What you will do:
Beginning at the line that mentions "This screenshot has height=491, width=780.", retype the rest of the records below exactly. Pictures are not part of the copy.

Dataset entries
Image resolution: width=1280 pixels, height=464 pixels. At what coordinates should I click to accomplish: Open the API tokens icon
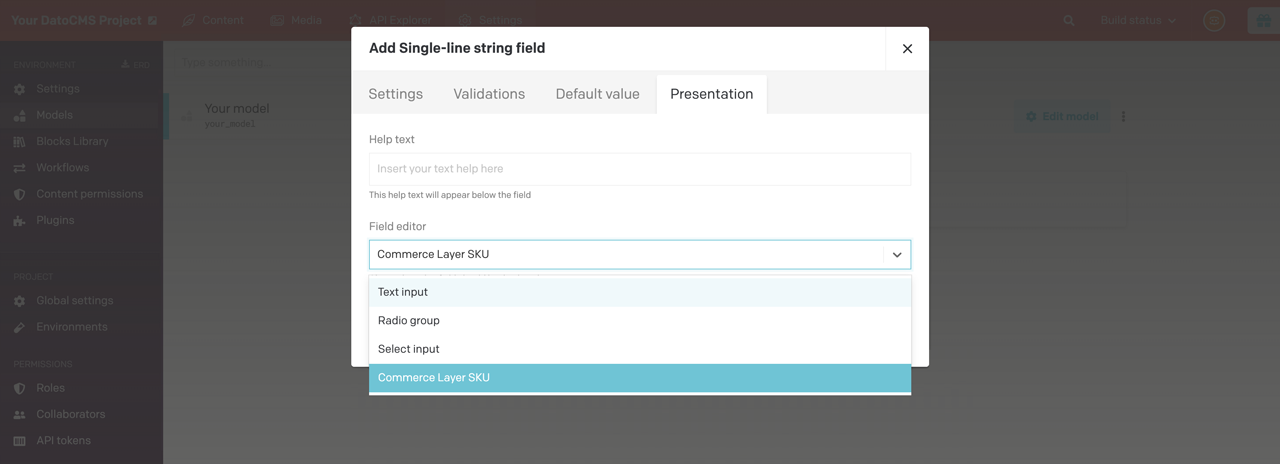19,441
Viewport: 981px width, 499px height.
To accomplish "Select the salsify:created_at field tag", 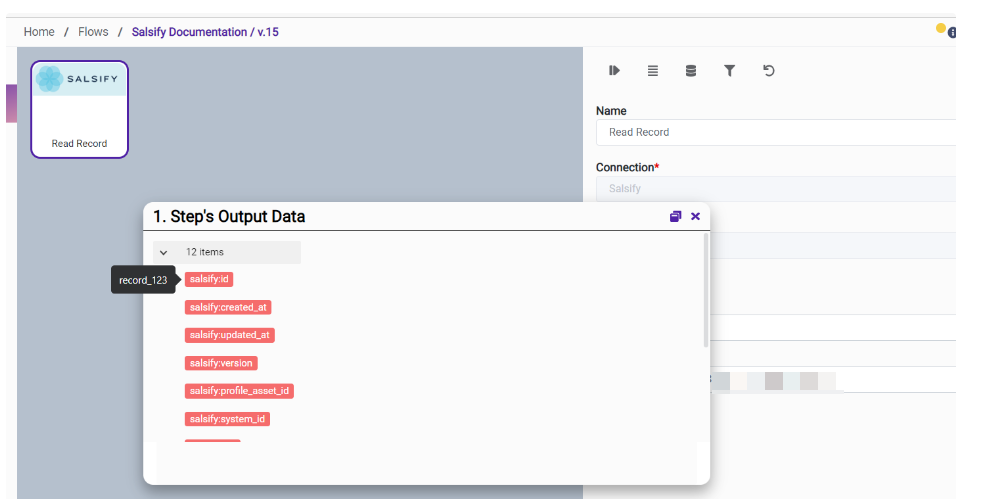I will pos(228,307).
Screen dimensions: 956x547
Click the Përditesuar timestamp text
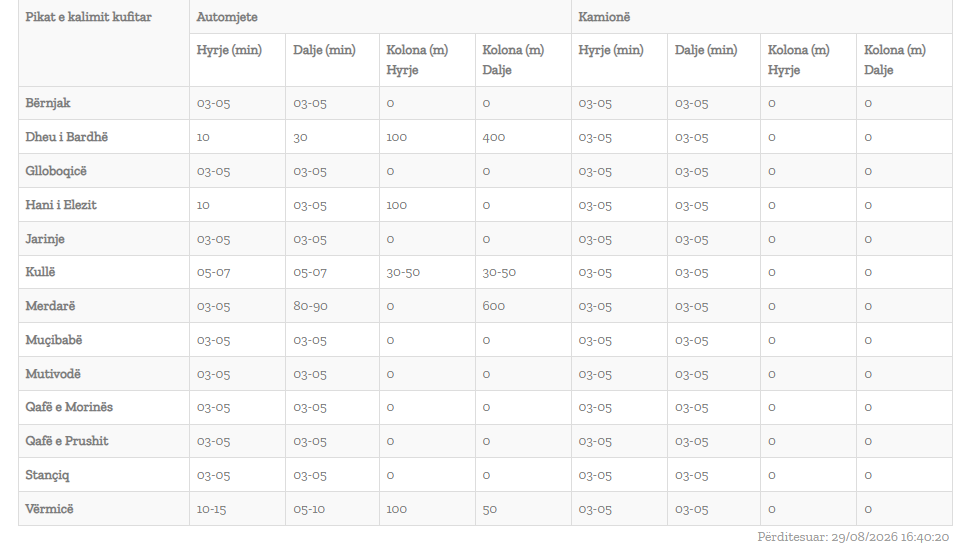coord(853,537)
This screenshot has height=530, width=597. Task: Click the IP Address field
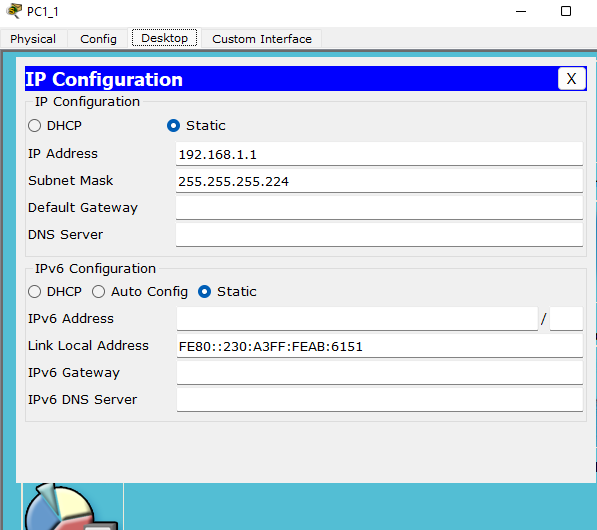379,154
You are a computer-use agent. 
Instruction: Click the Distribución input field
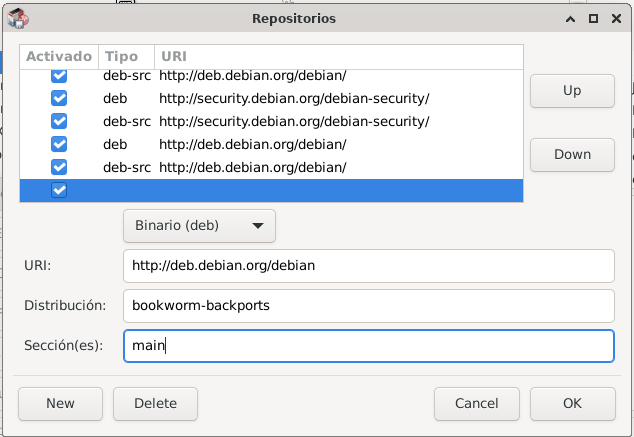(368, 305)
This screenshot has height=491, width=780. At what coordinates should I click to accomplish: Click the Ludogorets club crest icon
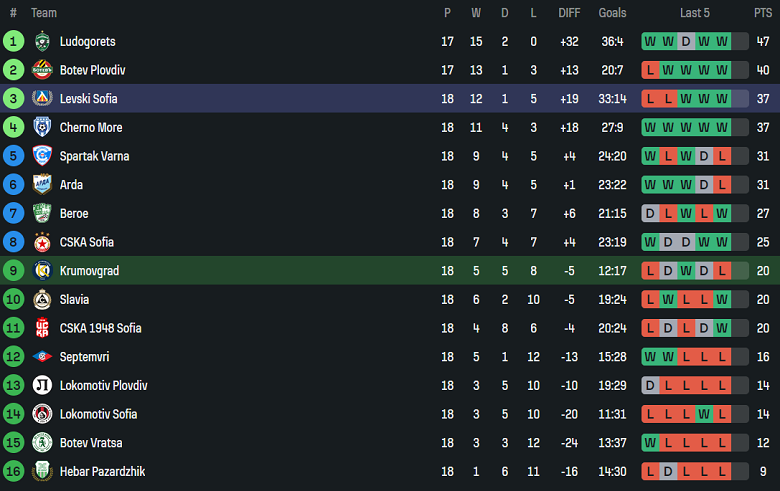point(42,42)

Result of this exercise:
This screenshot has height=491, width=780. At what coordinates should I click to accomplish: Click the Ludogorets club crest icon
point(42,42)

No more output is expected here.